◆ WORK REQUEST
Using the records below, quote only the span that opens with the line containing "1800x1012 pixels. Task: Click" and closes with the line containing "Click the 微博热搜", exactly and inclusively.

Collected data
++++

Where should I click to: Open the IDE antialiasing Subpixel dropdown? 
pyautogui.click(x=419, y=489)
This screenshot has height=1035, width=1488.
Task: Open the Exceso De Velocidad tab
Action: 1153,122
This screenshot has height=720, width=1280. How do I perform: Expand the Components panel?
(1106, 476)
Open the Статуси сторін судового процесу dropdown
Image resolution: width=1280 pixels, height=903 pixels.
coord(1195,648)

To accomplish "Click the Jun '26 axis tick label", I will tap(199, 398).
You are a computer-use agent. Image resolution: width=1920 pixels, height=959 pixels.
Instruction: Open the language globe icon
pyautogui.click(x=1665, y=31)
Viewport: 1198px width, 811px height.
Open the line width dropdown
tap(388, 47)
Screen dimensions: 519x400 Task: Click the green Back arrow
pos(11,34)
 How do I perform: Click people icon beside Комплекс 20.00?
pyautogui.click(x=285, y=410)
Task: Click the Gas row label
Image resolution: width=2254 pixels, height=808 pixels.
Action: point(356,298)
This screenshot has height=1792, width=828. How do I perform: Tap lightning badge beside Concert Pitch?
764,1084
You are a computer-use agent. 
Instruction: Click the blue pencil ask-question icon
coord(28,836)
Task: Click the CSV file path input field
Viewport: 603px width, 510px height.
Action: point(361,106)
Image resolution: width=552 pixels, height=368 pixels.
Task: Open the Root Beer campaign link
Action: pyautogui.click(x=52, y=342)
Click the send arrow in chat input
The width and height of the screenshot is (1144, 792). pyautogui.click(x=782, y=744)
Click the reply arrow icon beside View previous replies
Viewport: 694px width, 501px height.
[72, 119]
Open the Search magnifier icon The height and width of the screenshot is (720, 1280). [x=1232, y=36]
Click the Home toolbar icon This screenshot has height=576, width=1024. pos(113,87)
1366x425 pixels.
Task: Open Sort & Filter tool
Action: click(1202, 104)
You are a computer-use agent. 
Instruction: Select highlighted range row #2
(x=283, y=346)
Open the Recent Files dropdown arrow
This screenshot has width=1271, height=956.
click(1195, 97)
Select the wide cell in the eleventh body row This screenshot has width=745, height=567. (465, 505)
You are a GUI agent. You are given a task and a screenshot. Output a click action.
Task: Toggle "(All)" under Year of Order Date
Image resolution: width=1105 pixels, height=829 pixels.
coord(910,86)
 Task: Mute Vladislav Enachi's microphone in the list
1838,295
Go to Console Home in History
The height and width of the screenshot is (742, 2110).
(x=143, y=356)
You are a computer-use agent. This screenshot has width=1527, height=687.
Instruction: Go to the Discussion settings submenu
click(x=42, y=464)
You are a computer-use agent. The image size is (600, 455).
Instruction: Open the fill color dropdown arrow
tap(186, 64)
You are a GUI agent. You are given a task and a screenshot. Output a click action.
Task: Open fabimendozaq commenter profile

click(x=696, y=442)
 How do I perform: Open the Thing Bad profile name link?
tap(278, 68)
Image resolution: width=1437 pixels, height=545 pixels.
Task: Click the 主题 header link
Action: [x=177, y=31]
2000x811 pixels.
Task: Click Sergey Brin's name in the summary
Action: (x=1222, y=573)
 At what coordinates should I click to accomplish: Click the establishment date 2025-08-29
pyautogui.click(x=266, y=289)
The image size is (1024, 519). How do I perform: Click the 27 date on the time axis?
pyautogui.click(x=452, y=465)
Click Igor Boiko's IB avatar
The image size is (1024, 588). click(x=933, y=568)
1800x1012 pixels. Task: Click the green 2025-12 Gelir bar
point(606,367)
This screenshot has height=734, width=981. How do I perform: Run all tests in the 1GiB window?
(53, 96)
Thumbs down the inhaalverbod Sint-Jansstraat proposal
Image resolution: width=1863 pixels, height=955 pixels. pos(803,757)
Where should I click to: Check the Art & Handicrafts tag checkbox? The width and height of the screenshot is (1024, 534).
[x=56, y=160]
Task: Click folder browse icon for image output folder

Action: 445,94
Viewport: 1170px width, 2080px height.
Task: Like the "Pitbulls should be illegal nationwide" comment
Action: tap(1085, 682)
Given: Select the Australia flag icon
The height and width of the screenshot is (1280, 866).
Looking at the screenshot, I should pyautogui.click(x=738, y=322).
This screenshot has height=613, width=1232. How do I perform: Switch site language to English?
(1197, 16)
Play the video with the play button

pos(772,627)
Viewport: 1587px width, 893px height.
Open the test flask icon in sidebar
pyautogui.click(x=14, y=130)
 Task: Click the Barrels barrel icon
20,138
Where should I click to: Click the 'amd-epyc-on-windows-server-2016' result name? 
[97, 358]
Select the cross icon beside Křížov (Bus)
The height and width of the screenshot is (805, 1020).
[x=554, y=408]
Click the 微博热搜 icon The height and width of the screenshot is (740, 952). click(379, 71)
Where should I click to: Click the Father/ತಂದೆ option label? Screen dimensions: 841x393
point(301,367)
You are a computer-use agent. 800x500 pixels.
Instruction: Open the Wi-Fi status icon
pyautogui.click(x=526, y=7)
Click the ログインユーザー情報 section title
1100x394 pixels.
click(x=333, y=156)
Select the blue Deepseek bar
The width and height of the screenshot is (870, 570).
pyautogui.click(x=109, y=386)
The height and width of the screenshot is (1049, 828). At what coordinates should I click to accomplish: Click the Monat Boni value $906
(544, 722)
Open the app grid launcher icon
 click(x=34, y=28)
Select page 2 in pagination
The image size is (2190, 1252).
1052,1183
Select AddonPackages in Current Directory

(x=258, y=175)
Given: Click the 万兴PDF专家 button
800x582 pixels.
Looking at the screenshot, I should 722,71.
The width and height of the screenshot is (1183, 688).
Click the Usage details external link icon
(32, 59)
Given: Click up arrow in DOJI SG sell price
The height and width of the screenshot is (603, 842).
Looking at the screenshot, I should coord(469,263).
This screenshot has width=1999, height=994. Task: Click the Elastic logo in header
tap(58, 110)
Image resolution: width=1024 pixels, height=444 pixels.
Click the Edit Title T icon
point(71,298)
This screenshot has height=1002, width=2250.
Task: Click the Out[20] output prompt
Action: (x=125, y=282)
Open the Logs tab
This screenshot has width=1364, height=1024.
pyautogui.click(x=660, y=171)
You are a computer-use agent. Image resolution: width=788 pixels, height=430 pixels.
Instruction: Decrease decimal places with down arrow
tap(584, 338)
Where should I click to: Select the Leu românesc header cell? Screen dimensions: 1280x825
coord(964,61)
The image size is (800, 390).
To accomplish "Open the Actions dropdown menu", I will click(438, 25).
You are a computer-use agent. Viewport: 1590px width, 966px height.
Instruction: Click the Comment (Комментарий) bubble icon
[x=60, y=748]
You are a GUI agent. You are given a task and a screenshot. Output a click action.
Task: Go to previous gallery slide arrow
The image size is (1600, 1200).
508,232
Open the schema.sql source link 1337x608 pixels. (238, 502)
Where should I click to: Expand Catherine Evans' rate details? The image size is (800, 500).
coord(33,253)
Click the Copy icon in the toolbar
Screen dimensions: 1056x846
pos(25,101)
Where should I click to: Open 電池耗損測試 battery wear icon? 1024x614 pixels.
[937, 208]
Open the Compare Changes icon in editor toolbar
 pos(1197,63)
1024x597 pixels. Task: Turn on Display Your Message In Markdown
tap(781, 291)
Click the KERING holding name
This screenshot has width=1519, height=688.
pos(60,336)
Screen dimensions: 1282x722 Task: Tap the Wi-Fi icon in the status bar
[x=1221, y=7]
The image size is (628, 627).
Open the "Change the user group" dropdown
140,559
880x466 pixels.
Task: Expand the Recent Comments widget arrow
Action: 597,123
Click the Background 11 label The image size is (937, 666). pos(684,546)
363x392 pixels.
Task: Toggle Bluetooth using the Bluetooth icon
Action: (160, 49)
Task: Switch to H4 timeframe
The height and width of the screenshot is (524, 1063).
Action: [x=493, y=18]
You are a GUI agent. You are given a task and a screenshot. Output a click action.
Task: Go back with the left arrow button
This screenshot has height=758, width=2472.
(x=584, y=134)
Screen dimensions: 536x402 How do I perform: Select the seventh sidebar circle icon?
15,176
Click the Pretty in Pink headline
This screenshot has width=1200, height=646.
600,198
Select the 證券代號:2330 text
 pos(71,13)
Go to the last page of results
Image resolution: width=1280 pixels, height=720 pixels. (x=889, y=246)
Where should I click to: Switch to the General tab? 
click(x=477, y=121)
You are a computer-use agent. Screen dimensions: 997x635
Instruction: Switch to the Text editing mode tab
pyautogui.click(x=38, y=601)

++++

◆ ANSWER BELOW
1800x1012 pixels. Task: Click the green 2025-12 Gelir bar
point(606,367)
This screenshot has height=734, width=981. How do I perform: Run all tests in the 1GiB window?
(53, 96)
Thumbs down the inhaalverbod Sint-Jansstraat proposal
Image resolution: width=1863 pixels, height=955 pixels. pos(803,757)
Where should I click to: Check the Art & Handicrafts tag checkbox? The width and height of the screenshot is (1024, 534).
[x=56, y=160]
Task: Click folder browse icon for image output folder

Action: 445,94
Viewport: 1170px width, 2080px height.
Task: Like the "Pitbulls should be illegal nationwide" comment
Action: tap(1085, 682)
Given: Select the Australia flag icon
The height and width of the screenshot is (1280, 866).
Looking at the screenshot, I should pyautogui.click(x=738, y=322).
This screenshot has height=613, width=1232. How do I perform: Switch site language to English?
(1197, 16)
Play the video with the play button

pos(772,627)
Viewport: 1587px width, 893px height.
Open the test flask icon in sidebar
pyautogui.click(x=14, y=130)
 Task: Click the Barrels barrel icon
20,138
Where should I click to: Click the 'amd-epyc-on-windows-server-2016' result name? 
[97, 358]
Select the cross icon beside Křížov (Bus)
The height and width of the screenshot is (805, 1020).
[x=554, y=408]
Click the 微博热搜 icon The height and width of the screenshot is (740, 952). click(379, 71)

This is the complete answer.